■ Task to carry out ■
With the line that contains "Augusti 2009 (123, 64)" as the first line, output exactly every line through the end of the material.

■ Data supplied ■

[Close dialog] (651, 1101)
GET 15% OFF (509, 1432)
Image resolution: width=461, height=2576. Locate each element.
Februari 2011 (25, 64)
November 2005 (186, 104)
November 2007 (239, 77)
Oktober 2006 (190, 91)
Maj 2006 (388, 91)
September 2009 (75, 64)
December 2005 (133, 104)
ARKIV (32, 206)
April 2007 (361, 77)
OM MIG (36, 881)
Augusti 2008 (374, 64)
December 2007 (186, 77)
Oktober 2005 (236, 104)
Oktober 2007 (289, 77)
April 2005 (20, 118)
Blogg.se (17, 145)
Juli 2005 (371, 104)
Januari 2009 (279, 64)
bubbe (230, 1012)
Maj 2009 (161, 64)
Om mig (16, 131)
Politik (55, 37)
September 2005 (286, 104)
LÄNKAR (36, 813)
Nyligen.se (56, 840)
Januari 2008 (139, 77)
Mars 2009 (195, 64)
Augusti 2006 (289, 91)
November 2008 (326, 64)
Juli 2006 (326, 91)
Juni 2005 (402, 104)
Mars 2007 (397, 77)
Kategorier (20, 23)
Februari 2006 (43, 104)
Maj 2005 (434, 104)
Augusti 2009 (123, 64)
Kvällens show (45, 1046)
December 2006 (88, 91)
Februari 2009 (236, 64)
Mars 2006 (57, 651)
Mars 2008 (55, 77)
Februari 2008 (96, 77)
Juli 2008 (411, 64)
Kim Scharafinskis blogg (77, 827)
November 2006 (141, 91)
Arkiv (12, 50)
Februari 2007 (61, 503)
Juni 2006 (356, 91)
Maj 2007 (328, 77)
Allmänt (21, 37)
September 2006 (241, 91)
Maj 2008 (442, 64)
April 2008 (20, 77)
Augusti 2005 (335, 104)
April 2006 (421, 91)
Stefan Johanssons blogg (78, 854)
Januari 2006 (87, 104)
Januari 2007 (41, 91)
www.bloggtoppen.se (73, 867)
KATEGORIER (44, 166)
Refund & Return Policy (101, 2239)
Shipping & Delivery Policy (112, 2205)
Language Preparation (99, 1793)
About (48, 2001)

■ Solution for this problem ■
Augusti 2009 (123, 64)
Kvällens show (45, 1046)
December 2006 (88, 91)
Februari 2009 (236, 64)
Mars 2006 (57, 651)
Mars 2008 (55, 77)
Februari 2008 (96, 77)
Juli 2008 (411, 64)
Kim Scharafinskis blogg (77, 827)
November 2006 (141, 91)
Arkiv (12, 50)
Februari 2007 (61, 503)
Juni 2006 (356, 91)
Maj 2007 (328, 77)
Allmänt (21, 37)
September 2006 (241, 91)
Maj 2008 (442, 64)
April 2008 (20, 77)
Augusti 2005 (335, 104)
April 2006 (421, 91)
Stefan Johanssons blogg (78, 854)
Januari 2006 (87, 104)
Januari 2007 (41, 91)
www.bloggtoppen.se (73, 867)
KATEGORIER (44, 166)
Refund & Return Policy (101, 2239)
Shipping & Delivery Policy (112, 2205)
Language Preparation (99, 1793)
About (48, 2001)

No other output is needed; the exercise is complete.